Almost at the End –Fiction by Peter Fraser

I remember it as a most pleasant day. You know Australian blue sky, a sky I have never seen anywhere else in the world. It was mild. Just right. Not humid not cold not alarmingly hot. I sat innocently as a passenger in my own car gazing out the window, looking at the familiar buildings I had driven past most of my life. My wife was driving. My daughter in the back seat.

You’ll be alright, it is time for you to relax. I mean you have done enough, wouldn’t you say.

What the hell did that mean? Did my wife or daughter say that? They were starting to look like each other. They were starting to speak like one another. They felt a need to sum things up. To summarise my life, just for my benefit although I guess they were both experts on it.

Done enough what?

Things. Life experiences. You’ve consumed a lot of time here. And now it’s running out. Time I mean. And you’d expect that. You can’t behave like you have without ruining your body. You should accept it. Not to mention your mind. No, we won’t go there.

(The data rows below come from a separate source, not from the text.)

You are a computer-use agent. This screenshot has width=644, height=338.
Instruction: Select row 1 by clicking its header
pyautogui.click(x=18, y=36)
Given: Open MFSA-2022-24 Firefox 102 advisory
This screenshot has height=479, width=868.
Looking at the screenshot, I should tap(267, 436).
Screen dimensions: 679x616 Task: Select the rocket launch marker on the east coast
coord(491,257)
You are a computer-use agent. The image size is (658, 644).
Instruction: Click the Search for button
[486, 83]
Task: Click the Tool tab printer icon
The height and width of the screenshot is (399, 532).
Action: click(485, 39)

What are they talking about? There is an implication about excess candle burning here. Wages of sin kinda stuff. And they enjoy delivering judgments or is that sentences.

But what about my car?

That was my response. Worried about my car.

It’ll be alright.

There was no point in discussing it. Everything was decided.

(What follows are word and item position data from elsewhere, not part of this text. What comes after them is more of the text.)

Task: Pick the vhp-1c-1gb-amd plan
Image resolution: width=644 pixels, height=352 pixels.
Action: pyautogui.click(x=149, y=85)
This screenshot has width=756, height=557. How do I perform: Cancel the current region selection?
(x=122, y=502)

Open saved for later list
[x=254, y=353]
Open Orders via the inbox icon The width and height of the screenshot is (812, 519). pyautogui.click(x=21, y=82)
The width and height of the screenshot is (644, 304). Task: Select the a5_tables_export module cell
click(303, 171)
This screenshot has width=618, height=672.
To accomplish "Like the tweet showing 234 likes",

But who’s going to look after it?

It’s a car. It’s made of metal. The thing does not have feelings. It’ll survive. It’ll still be going long after you’ve kicked the bucket.

I was attached to the thing. Perhaps overly attached.

Don’t worry you’ll get to drive it again.

A female voice said. Wanting to calm my immediate anxiety.

And I had no intention of kicking any random bucket. Why should I? Who would get pleasure out of that? Well not me.

But why are you doing this? Tell me again.

We’re not doing anything. I mean you’ve done it to yourself.

So it was my fault. OK. I thought that might be the case. Historically the answer was correct. There is so much evidence to support this kind of indictment. I have always accepted their accusations without examination. I continually plead guilty.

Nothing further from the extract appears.